Times of India critic Neeshita Nayapati gave the film 2.5/5 stars, noting, "Despite all the pomp and show, Agnyaathavaasi, has been an amazing ride had it either been taken seriously or been made with the same old Trivikram-Pawan Kalyan touch. Pawan Kalyan aces through his role as usual. In his review for The Indian Express, Manoj Kumar R stated, "It is strictly for fans of Power Star as Trivikram has spent the entire runtime gushing over Pawan Kalyan." Sangeetha Devi Dundoo of The Hindu wrote: "The film is beautifully shot (cinematography by Manikandan) and Anirudh Ravichander comes up with refreshing music that gives a classy sheen to this urban masala film. But these aren't enough to salvage the film.

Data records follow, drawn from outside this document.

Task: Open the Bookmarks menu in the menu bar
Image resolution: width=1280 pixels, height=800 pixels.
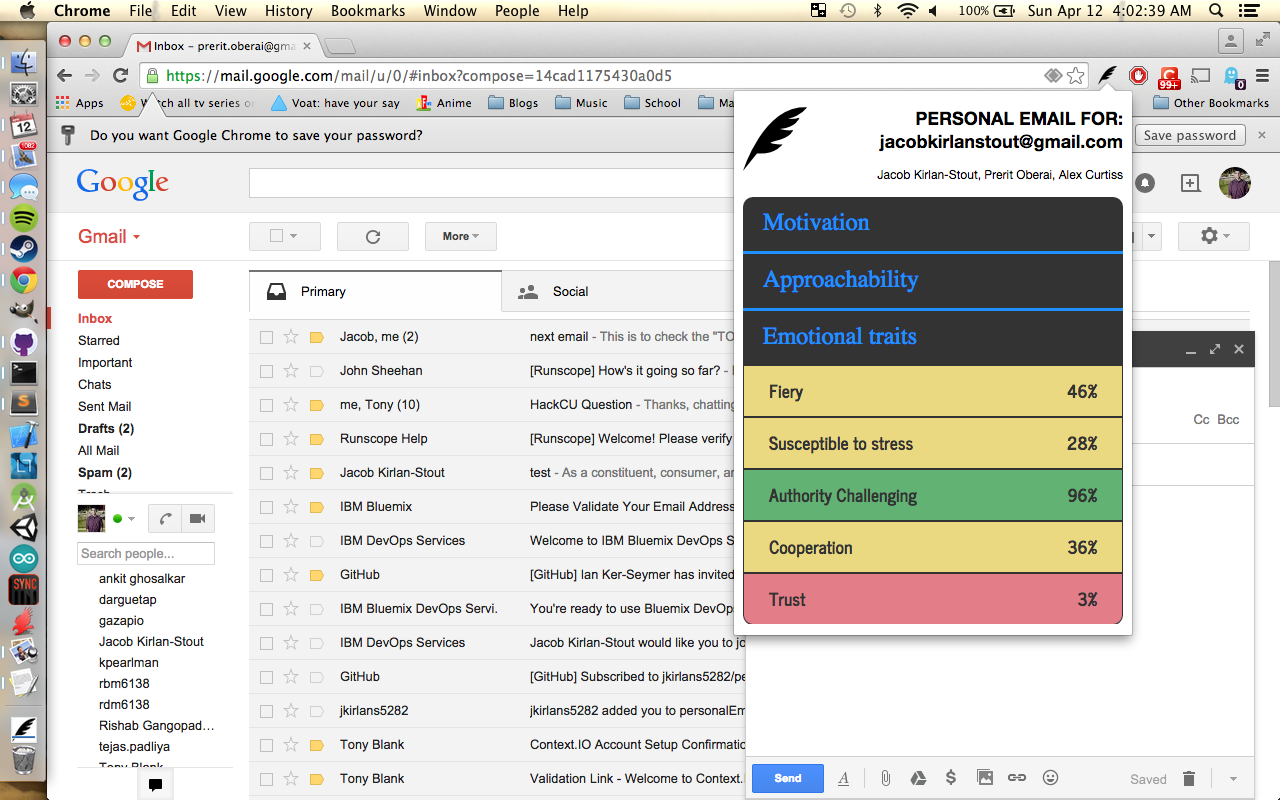Action: coord(368,11)
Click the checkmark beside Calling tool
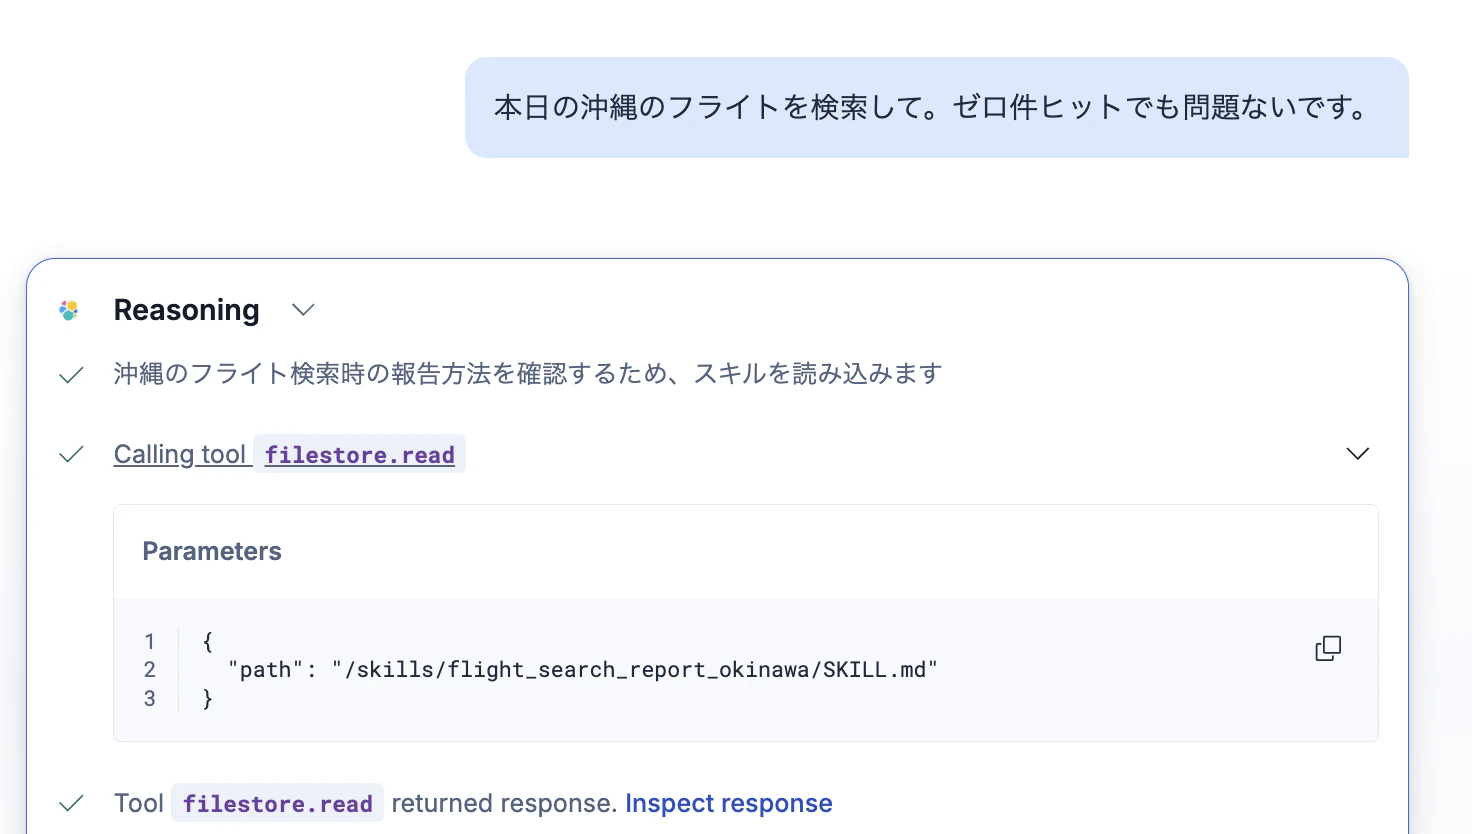This screenshot has width=1472, height=834. coord(71,454)
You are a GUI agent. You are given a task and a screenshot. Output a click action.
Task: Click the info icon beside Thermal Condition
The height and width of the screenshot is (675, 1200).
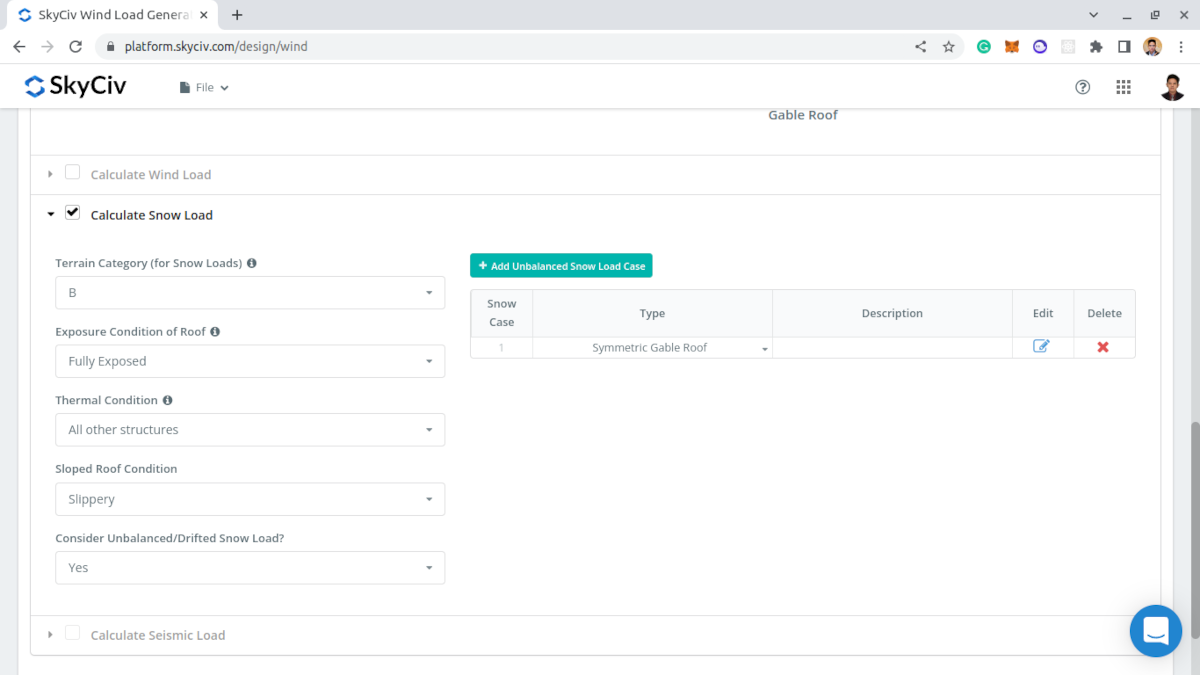[167, 400]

Writing for Variety, Joe Layden described the film as "a ferociously eager-to-please musical melodrama about ruthless ambition, violent revenge, and exuberantly schmaltzy music-video-style production numbers."

===Box office===
The film grossed ₹60.5 crore on its opening day and recorded one of the biggest ever openers for not just a Telugu film, but a South Indian film as a whole. Despite the opening, the film suffered heavy drops post its opening day, with empty footfalls appearing within its opening weekend. Despite attempts to revive the cinema, which included posting a cameo of Venkatesh in the film, it ultimately never recovered and only went to gross over roughly ₹60 crore. While the budget was only around ₹70 crore, the film's pre-release theatrical business was sold for roughly ₹125 crore, the second highest ever for an Indian film, and it ultimately ended its run with a distributor's share of less than ₹60 crore, meaning it wasn't even able to recover half its target.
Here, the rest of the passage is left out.